“It is rather a large house, is it not, for three—I beg your pardon, for four persons to live in, Mr. Sutherland?”
“It is, indeed; it quite bewilders me.”
“To tell the truth, I don’t quite know above the half of it myself.”
Hugh thought this rather a strange assertion, large as the house was; but she went on:
“I lost myself between the housekeeper’s room and my own, no later than last week.”
I suppose there was a particle of truth in this; and that she had taken a wrong turning in an abstracted fit. Perhaps she did not mean it to be taken as absolutely true.
“You have not lived here long, then?”
“Not long for such a great place. A few years. I am only a poor relation.”

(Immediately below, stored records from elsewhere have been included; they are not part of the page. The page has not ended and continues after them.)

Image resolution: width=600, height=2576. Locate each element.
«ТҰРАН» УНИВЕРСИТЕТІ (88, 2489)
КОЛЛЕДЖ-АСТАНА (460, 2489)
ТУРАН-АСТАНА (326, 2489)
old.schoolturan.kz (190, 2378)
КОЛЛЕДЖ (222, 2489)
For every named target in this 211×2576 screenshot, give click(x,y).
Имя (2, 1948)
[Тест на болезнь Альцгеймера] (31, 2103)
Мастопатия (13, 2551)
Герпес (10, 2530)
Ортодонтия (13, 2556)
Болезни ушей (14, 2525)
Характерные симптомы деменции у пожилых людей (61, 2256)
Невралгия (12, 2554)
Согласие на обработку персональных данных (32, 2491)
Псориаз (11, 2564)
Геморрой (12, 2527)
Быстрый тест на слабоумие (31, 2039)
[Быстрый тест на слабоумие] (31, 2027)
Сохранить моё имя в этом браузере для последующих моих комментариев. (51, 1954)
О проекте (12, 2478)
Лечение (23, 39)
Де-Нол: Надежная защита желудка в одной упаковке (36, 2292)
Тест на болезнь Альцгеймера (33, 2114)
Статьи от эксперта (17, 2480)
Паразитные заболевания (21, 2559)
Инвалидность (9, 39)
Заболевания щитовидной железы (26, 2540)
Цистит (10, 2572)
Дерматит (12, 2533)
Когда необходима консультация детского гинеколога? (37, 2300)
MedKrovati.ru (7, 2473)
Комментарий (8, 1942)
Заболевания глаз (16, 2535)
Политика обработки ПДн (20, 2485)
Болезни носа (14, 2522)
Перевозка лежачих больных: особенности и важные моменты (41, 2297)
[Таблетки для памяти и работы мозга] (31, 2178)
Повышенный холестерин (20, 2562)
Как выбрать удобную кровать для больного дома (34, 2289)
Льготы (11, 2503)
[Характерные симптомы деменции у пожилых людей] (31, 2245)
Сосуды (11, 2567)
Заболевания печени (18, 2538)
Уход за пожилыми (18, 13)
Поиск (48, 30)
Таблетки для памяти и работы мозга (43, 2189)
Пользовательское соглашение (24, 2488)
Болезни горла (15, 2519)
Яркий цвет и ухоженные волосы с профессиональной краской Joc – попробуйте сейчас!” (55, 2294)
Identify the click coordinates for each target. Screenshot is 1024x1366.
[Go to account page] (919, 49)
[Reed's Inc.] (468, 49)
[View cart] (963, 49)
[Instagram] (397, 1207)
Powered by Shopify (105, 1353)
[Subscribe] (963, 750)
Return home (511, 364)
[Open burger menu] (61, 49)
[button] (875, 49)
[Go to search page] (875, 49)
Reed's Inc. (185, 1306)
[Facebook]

She accompanied this statement with another swift uplifting of the eyelids. But this time her eyes rested for a moment on Hugh’s, with something of a pleading expression; and when they fell, a slight sigh followed. Hugh felt that he could not quite understand her. A vague suspicion crossed his mind that she was bewitching him, but vanished instantly. He replied to her communication by a smile, and the remark:
“You have the more freedom, then.—Did you know Harry’s mother?” he added, after a pause.
“No. She died when Harry was born. She was very beautiful, and, they say, very clever, but always in extremely delicate health. Between ourselves, I doubt if there was much sympathy—that is, if my uncle and she quite understood each other. But that is an old story.”
A pause followed. Euphra resumed:
“As to the freedom you speak of, Mr. Sutherland, I do not quite know what to do with it. I live here as if the place were my own, and give what orders I please. But Mr. Arnold shows me little attention—he is so occupied with one thing and another, I hardly know what; and if he did, perhaps I should get tired of him. So, except when we have visitors, which is not very often, the time hangs rather heavy on my hands.”
“But you are fond of reading—and writing, too, I suspect;” Hugh ventured to say.
She gave him another of her glances, in which the apparent shyness was mingled with something for which Hugh could not find a name. Nor did he suspect, till long after, that it was in reality slyness, so tempered with archness, that, if discovered, it might easily pass for an expression playfully assumed.
“Oh! yes,” she said; “one must read a book now and then; and if a verse”—again a glance and a slight blush—“should come up from nobody knows where, one may as well write it down. But, please, do not take me for a literary lady. Indeed, I make not the slightest pretensions. I don’t know what I should do without Harry; and indeed, indeed, you must not steal him from me, Mr. Sutherland.”
“I should be very sorry,” replied Hugh. “Let me beg you, as far as I have a right to do so, to join us as often and as long as you please. I will go and see how he is. I am sure the boy only wants thorough rousing, alternated with perfect repose.”